The Mellanox announcement highlights the work of the company to ensure its products can meet the requirements of users running deep learning workloads but it also demonstrates Mellanox’ willingness to work with partners, such as Nvidia, to further increase performance and integration of their individual technologies.

‘Advanced deep neural networks depend upon the capabilities of smart interconnect to scale to multiple nodes, and move data as fast as possible, which speeds up algorithms and reduces training time,’ said Gilad Shainer, vice president of marketing at Mellanox Technologies. ‘By leveraging Mellanox technology and solutions, clusters of machines are now able to learn at a speed, accuracy, and scale that push the boundaries of the most demanding cognitive computing applications.’
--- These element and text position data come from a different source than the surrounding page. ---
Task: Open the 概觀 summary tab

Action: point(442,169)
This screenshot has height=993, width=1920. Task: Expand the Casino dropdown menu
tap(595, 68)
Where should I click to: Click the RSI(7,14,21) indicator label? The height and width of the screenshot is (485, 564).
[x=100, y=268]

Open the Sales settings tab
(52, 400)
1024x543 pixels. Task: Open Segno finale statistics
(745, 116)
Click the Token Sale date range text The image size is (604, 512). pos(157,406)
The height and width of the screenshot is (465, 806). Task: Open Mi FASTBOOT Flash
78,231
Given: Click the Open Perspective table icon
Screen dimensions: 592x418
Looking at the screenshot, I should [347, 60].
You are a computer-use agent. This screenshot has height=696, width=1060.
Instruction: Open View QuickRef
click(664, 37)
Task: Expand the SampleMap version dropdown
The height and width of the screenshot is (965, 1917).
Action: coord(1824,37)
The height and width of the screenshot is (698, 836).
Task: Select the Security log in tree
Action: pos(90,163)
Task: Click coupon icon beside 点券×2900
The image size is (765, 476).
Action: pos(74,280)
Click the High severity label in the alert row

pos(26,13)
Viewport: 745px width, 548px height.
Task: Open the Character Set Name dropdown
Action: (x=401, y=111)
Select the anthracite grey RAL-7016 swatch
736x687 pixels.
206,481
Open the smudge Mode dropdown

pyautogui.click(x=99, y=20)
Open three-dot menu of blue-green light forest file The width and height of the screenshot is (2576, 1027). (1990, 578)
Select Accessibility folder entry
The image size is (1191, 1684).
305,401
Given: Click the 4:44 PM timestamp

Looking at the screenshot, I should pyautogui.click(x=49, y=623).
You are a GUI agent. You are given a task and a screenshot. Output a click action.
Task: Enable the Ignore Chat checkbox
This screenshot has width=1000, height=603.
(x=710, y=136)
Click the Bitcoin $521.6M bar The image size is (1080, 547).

One of the key points of this announcement is that Mellanox is working with partners to ensure that deep learning frameworks and hardware (such as Nvidia GPUs) are compatible with Mellanox interconnect fabric to help promote the use of Mellanox networking solutions to AI/deep learning users.

More information was provided by Duncan Poole, director of platform alliances at NVIDIA: ‘Developers of deep learning applications can take advantage of optimised frameworks and NVIDIA’s upcoming NCCL 2.0 library which implements native support for InfiniBand verbs and automatically selects GPUDirect RDMA for multi-node or NVIDIA NVLink when available for intra-node communications.’